Marie Louie, leader of the Iskut Band, notes that several great rivers rise in close proximity among nearby mountains and meadow-covered plateaus.

“If pollution from development goes into one river, it goes into all of the rivers,” Louie said.

On the American side of the border, do we have a dog in this fight?

Yes! Three B.C. river systems where major mining development is proposed — the Stikine, Taku, and Unuk — cross the border into Alaska. All have major salmon runs.

Can subsistence hunters bring down a charging multinational company? Or form a united front against corporate tactics of divide and conquer?

It does happen. In the 1950s, Dr. Edward Teller (“Father of the H-Bomb”) championed a scheme to use nuclear weapons to carve out a harbor in Arctic Alaska. Successful resistance to “Project Chariot” united native villages.

In British Columbia, native leaders in ceremonial robes blocked logging trucks on Lyell Island in the Queen Charlottes. The protest helped create Canada’s Gwaii Haanas National Park Reserve.

Haida natives later went to court and won a greater voice in how Weyerhaeuser logs its lands.

The great MacKenzie Valley of the Northwest Territories was slated for a natural-gas pipeline in the 1970s. Native villages took their case to a government inquiry headed by B.C. Supreme Court Justice Thomas Berger.

Berger’s scathing report blocked the pipeline. The project is likely to go ahead, three decades later, with far more direct involvement by the valley’s aboriginal residents.

Yet, the airplane flight back down to Vancouver shows the pains of a resource economy.

At sunset, you can look down and see thousands of drowned trees sticking out of the Ootsa Lake reservoir. Ootsa is a natural lake, dammed and vastly enlarged in the 1950s. Its waters were redirected through the Coast Range to power the giant aluminum smelter at Kitimat.
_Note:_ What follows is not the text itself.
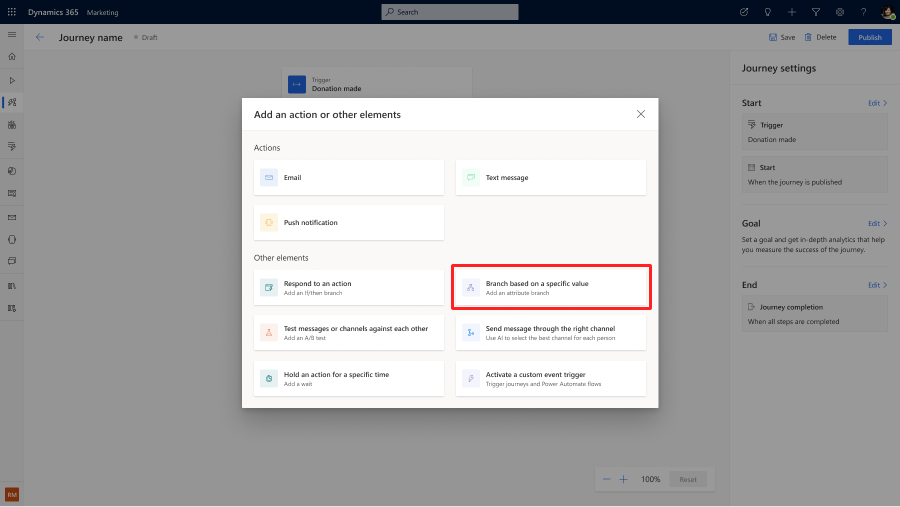Select Hold an action for specific time
The image size is (900, 507).
(x=348, y=378)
The lands to be flooded were not logged. Thousands of moose, elk and woodland caribou drowned in the debris-filled reservoir. Native subsistence hunters were packed off to farms bought by the government. The result: rampant alcoholism.
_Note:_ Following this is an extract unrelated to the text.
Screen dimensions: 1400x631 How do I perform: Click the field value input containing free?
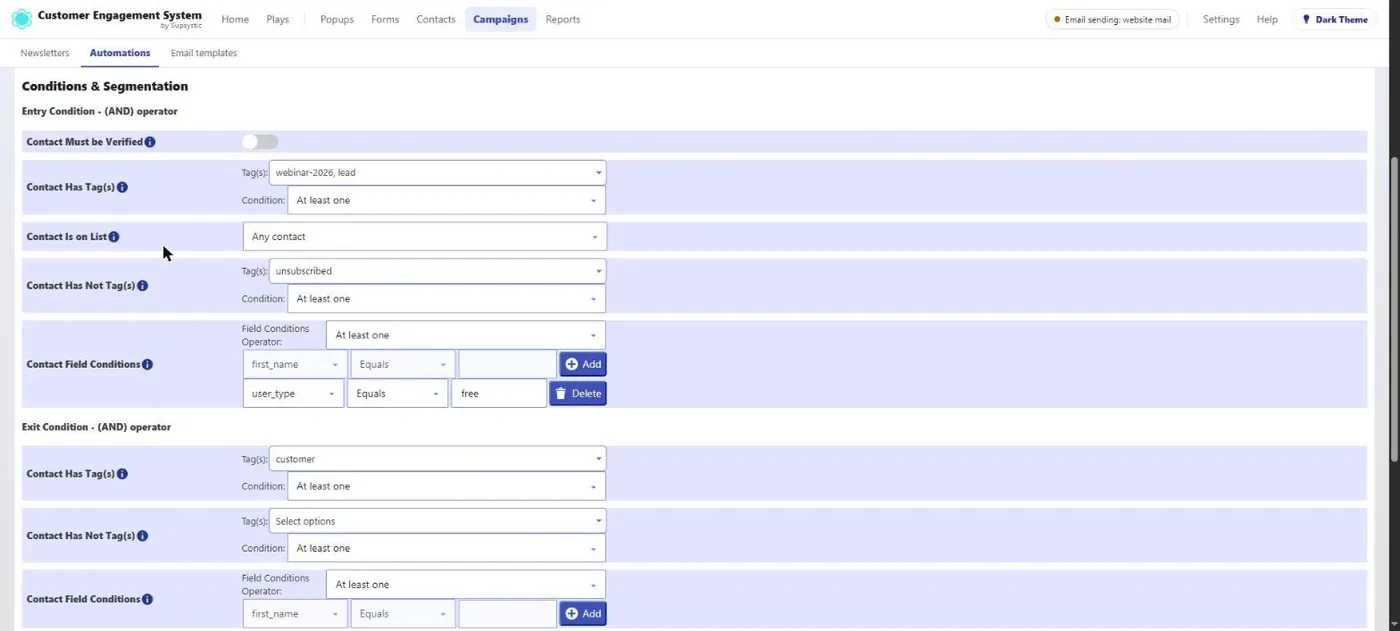[499, 394]
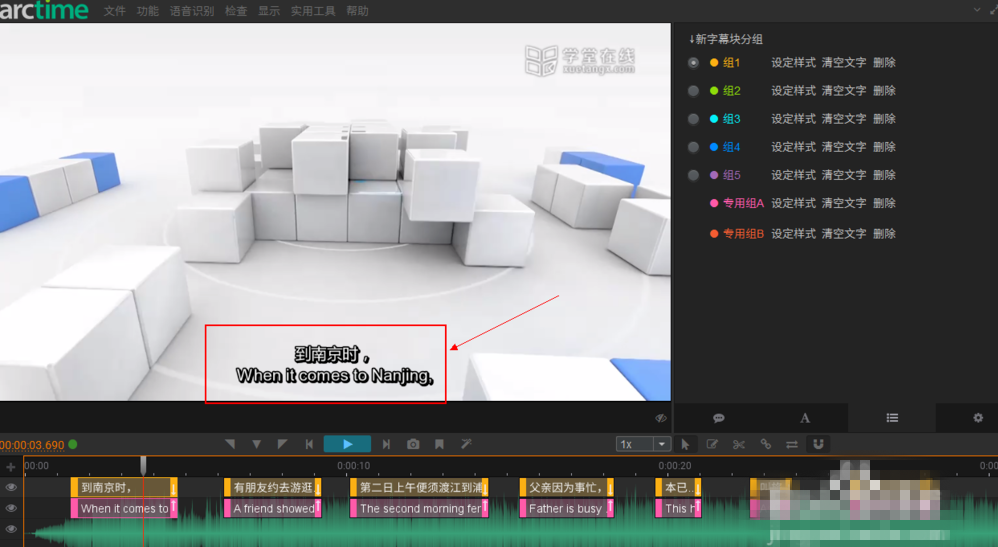Open the 文件 menu
The height and width of the screenshot is (547, 998).
(x=115, y=11)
At Brittania Beach, en route from Vancouver to Whistler, is a mine that once produced more copper ore than any other site in the British commonwealth.

Anaconda pulled out in November 1974, making no effort to clean up the mine and its chemical wastes.

It left behind the largest source of metal pollution in North America. A $30 million water treatment plant opened in April of this year, more than 35 years after closure of the mine.

It has made strides in environmental management, but the mining industry remains a bossy, reactionary force in British Columbia. Mining is the province’s third-ranking industry, behind forestry and tourism.

It throws its weight around. A pro-business government under Premier Gordon Campbell took office in 2001. The mining lobby began a drive to reduce by more than 90 percent the popular, newly created South Chilcotin Provincial Park, north of Whistler.

The miners backed off only when warned that environmental protests would torpedo Vancouver’s bid for the 2010 Winter Olympics.

Vancouver newspapers love to depict B.C. environmentalists as strident and unreasonable, while putting industry’s plans in the friendliest focus.

With natives, however, the sneering stops.

They’ve been here 300 years, living off a land that has defeated boomers’ big dreams. They stand their ground, once even driving off Greenpeace anti-hunting activists who flew up from Vancouver.

Used to pushing people and governments around, mining companies may be compelled to walk humbly on the land. It’ll be a character-building lesson.